*Exercise details*. Copy all of the material below, line for line and without any changes.

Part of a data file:

§

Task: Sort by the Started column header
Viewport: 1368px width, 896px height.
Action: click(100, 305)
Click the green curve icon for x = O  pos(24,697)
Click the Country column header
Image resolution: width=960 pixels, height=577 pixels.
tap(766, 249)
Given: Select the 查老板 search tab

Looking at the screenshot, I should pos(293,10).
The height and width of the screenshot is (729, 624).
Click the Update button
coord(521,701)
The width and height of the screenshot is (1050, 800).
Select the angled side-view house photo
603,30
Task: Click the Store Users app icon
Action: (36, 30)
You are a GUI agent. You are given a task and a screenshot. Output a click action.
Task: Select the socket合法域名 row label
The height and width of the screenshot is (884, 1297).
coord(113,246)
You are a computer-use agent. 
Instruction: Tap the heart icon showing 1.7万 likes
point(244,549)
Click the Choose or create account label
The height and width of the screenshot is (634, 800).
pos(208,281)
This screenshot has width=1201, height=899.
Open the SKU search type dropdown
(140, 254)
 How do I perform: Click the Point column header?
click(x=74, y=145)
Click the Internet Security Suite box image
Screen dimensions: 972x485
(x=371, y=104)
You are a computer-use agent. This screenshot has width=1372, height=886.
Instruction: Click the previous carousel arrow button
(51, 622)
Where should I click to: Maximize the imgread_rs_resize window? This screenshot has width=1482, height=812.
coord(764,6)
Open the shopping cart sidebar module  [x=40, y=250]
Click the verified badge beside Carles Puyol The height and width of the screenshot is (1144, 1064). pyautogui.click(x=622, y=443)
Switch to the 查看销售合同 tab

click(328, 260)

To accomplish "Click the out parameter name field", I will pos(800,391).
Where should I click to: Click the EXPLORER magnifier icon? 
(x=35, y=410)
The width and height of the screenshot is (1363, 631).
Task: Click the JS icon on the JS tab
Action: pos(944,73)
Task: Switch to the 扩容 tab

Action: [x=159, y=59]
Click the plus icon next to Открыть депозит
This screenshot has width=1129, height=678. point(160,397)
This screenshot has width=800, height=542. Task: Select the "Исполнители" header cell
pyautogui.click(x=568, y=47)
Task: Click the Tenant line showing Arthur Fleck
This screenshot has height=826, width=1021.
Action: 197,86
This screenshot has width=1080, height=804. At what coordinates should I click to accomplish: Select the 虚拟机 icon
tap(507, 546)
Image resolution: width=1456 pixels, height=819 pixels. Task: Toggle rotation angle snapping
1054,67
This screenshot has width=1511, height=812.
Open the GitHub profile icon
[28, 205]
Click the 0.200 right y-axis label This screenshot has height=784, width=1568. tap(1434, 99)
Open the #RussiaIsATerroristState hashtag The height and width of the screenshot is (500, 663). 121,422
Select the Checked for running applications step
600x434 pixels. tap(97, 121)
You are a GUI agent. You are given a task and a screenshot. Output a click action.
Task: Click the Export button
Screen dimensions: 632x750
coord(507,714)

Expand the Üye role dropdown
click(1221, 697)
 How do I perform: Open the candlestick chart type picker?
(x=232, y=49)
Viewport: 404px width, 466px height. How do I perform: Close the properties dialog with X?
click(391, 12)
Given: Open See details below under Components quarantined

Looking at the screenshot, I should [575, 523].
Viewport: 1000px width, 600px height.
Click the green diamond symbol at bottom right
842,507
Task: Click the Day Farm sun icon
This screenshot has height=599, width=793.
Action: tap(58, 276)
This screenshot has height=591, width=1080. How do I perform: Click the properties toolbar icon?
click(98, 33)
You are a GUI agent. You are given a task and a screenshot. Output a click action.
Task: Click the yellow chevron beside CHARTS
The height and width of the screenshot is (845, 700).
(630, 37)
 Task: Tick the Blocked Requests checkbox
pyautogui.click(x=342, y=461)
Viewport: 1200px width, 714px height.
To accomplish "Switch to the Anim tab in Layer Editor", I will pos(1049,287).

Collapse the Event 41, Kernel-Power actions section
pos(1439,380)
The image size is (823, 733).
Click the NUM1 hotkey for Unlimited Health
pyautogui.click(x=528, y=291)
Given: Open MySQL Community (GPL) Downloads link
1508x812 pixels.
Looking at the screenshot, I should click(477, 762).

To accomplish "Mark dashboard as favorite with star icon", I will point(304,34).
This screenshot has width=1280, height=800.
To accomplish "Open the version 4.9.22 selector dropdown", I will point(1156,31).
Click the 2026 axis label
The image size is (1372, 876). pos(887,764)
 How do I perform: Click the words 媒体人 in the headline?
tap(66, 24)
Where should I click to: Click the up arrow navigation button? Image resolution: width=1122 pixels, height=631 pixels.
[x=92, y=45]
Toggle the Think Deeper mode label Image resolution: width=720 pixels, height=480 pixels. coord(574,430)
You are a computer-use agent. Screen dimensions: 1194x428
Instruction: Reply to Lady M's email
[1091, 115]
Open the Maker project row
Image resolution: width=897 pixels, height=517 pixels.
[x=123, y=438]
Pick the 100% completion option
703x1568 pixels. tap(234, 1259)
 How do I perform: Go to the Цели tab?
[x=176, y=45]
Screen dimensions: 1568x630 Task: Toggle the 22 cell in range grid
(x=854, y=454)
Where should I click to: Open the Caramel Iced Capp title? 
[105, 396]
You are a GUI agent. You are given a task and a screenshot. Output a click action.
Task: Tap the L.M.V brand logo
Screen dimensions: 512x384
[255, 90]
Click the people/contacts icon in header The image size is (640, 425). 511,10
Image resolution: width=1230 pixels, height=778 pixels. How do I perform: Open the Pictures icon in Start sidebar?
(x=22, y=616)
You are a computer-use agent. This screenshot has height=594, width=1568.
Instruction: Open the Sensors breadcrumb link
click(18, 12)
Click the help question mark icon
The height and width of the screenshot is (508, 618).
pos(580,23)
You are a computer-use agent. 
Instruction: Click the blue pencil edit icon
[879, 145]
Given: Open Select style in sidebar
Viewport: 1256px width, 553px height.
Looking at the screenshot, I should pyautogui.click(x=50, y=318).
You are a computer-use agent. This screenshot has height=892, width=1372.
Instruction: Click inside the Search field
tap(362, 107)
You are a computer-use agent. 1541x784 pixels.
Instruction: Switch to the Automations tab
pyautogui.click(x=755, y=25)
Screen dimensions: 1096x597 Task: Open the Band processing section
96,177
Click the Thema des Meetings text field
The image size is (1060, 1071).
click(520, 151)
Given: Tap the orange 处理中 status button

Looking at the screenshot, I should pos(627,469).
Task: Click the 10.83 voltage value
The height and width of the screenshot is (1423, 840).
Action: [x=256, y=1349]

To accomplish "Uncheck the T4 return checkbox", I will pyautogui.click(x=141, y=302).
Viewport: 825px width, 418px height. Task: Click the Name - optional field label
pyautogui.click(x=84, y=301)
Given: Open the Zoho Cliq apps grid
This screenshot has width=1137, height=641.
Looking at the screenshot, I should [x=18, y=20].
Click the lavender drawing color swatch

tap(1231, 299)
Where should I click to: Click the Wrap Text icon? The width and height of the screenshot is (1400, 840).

§

*Response*.
Task: Sort by the Started column header
Viewport: 1368px width, 896px height.
Action: click(100, 305)
Click the green curve icon for x = O  pos(24,697)
Click the Country column header
Image resolution: width=960 pixels, height=577 pixels.
tap(766, 249)
Given: Select the 查老板 search tab

Looking at the screenshot, I should pos(293,10).
The height and width of the screenshot is (729, 624).
Click the Update button
coord(521,701)
The width and height of the screenshot is (1050, 800).
Select the angled side-view house photo
603,30
Task: Click the Store Users app icon
Action: (36, 30)
You are a GUI agent. You are given a task and a screenshot. Output a click action.
Task: Select the socket合法域名 row label
The height and width of the screenshot is (884, 1297).
coord(113,246)
You are a computer-use agent. 
Instruction: Tap the heart icon showing 1.7万 likes
point(244,549)
Click the Choose or create account label
The height and width of the screenshot is (634, 800).
pos(208,281)
This screenshot has width=1201, height=899.
Open the SKU search type dropdown
(140, 254)
 How do I perform: Click the Point column header?
click(x=74, y=145)
Click the Internet Security Suite box image
Screen dimensions: 972x485
(x=371, y=104)
You are a computer-use agent. This screenshot has width=1372, height=886.
Instruction: Click the previous carousel arrow button
(51, 622)
Where should I click to: Maximize the imgread_rs_resize window? This screenshot has width=1482, height=812.
coord(764,6)
Open the shopping cart sidebar module  [x=40, y=250]
Click the verified badge beside Carles Puyol The height and width of the screenshot is (1144, 1064). pyautogui.click(x=622, y=443)
Switch to the 查看销售合同 tab

click(328, 260)

To accomplish "Click the out parameter name field", I will pos(800,391).
Where should I click to: Click the EXPLORER magnifier icon? 
(x=35, y=410)
The width and height of the screenshot is (1363, 631).
Task: Click the JS icon on the JS tab
Action: pos(944,73)
Task: Switch to the 扩容 tab

Action: [x=159, y=59]
Click the plus icon next to Открыть депозит
This screenshot has width=1129, height=678. point(160,397)
This screenshot has width=800, height=542. Task: Select the "Исполнители" header cell
pyautogui.click(x=568, y=47)
Task: Click the Tenant line showing Arthur Fleck
This screenshot has height=826, width=1021.
Action: 197,86
This screenshot has width=1080, height=804. At what coordinates should I click to accomplish: Select the 虚拟机 icon
tap(507, 546)
Image resolution: width=1456 pixels, height=819 pixels. Task: Toggle rotation angle snapping
1054,67
This screenshot has width=1511, height=812.
Open the GitHub profile icon
[28, 205]
Click the 0.200 right y-axis label This screenshot has height=784, width=1568. tap(1434, 99)
Open the #RussiaIsATerroristState hashtag The height and width of the screenshot is (500, 663). 121,422
Select the Checked for running applications step
600x434 pixels. tap(97, 121)
You are a GUI agent. You are given a task and a screenshot. Output a click action.
Task: Click the Export button
Screen dimensions: 632x750
coord(507,714)

Expand the Üye role dropdown
click(1221, 697)
 How do I perform: Open the candlestick chart type picker?
(x=232, y=49)
Viewport: 404px width, 466px height. How do I perform: Close the properties dialog with X?
click(391, 12)
Given: Open See details below under Components quarantined

Looking at the screenshot, I should [575, 523].
Viewport: 1000px width, 600px height.
Click the green diamond symbol at bottom right
842,507
Task: Click the Day Farm sun icon
This screenshot has height=599, width=793.
Action: tap(58, 276)
This screenshot has height=591, width=1080. How do I perform: Click the properties toolbar icon?
click(98, 33)
You are a GUI agent. You are given a task and a screenshot. Output a click action.
Task: Click the yellow chevron beside CHARTS
The height and width of the screenshot is (845, 700).
(630, 37)
 Task: Tick the Blocked Requests checkbox
pyautogui.click(x=342, y=461)
Viewport: 1200px width, 714px height.
To accomplish "Switch to the Anim tab in Layer Editor", I will pos(1049,287).

Collapse the Event 41, Kernel-Power actions section
pos(1439,380)
The image size is (823, 733).
Click the NUM1 hotkey for Unlimited Health
pyautogui.click(x=528, y=291)
Given: Open MySQL Community (GPL) Downloads link
1508x812 pixels.
Looking at the screenshot, I should click(477, 762).

To accomplish "Mark dashboard as favorite with star icon", I will point(304,34).
This screenshot has width=1280, height=800.
To accomplish "Open the version 4.9.22 selector dropdown", I will point(1156,31).
Click the 2026 axis label
The image size is (1372, 876). pos(887,764)
 How do I perform: Click the words 媒体人 in the headline?
tap(66, 24)
Where should I click to: Click the up arrow navigation button? Image resolution: width=1122 pixels, height=631 pixels.
[x=92, y=45]
Toggle the Think Deeper mode label Image resolution: width=720 pixels, height=480 pixels. coord(574,430)
You are a computer-use agent. Screen dimensions: 1194x428
Instruction: Reply to Lady M's email
[1091, 115]
Open the Maker project row
Image resolution: width=897 pixels, height=517 pixels.
[x=123, y=438]
Pick the 100% completion option
703x1568 pixels. tap(234, 1259)
 How do I perform: Go to the Цели tab?
[x=176, y=45]
Screen dimensions: 1568x630 Task: Toggle the 22 cell in range grid
(x=854, y=454)
Where should I click to: Open the Caramel Iced Capp title? 
[105, 396]
You are a GUI agent. You are given a task and a screenshot. Output a click action.
Task: Tap the L.M.V brand logo
Screen dimensions: 512x384
[255, 90]
Click the people/contacts icon in header The image size is (640, 425). 511,10
Image resolution: width=1230 pixels, height=778 pixels. How do I perform: Open the Pictures icon in Start sidebar?
(x=22, y=616)
You are a computer-use agent. This screenshot has height=594, width=1568.
Instruction: Open the Sensors breadcrumb link
click(18, 12)
Click the help question mark icon
The height and width of the screenshot is (508, 618).
pos(580,23)
You are a computer-use agent. 
Instruction: Click the blue pencil edit icon
[879, 145]
Given: Open Select style in sidebar
Viewport: 1256px width, 553px height.
Looking at the screenshot, I should pyautogui.click(x=50, y=318).
You are a computer-use agent. This screenshot has height=892, width=1372.
Instruction: Click inside the Search field
tap(362, 107)
You are a computer-use agent. 1541x784 pixels.
Instruction: Switch to the Automations tab
pyautogui.click(x=755, y=25)
Screen dimensions: 1096x597 Task: Open the Band processing section
96,177
Click the Thema des Meetings text field
The image size is (1060, 1071).
click(520, 151)
Given: Tap the orange 处理中 status button

Looking at the screenshot, I should pos(627,469).
Task: Click the 10.83 voltage value
The height and width of the screenshot is (1423, 840).
Action: [x=256, y=1349]

To accomplish "Uncheck the T4 return checkbox", I will pyautogui.click(x=141, y=302).
Viewport: 825px width, 418px height. Task: Click the Name - optional field label
pyautogui.click(x=84, y=301)
Given: Open the Zoho Cliq apps grid
This screenshot has width=1137, height=641.
Looking at the screenshot, I should [x=18, y=20].
Click the lavender drawing color swatch

tap(1231, 299)
Where should I click to: Click the Wrap Text icon? The width and height of the screenshot is (1400, 840).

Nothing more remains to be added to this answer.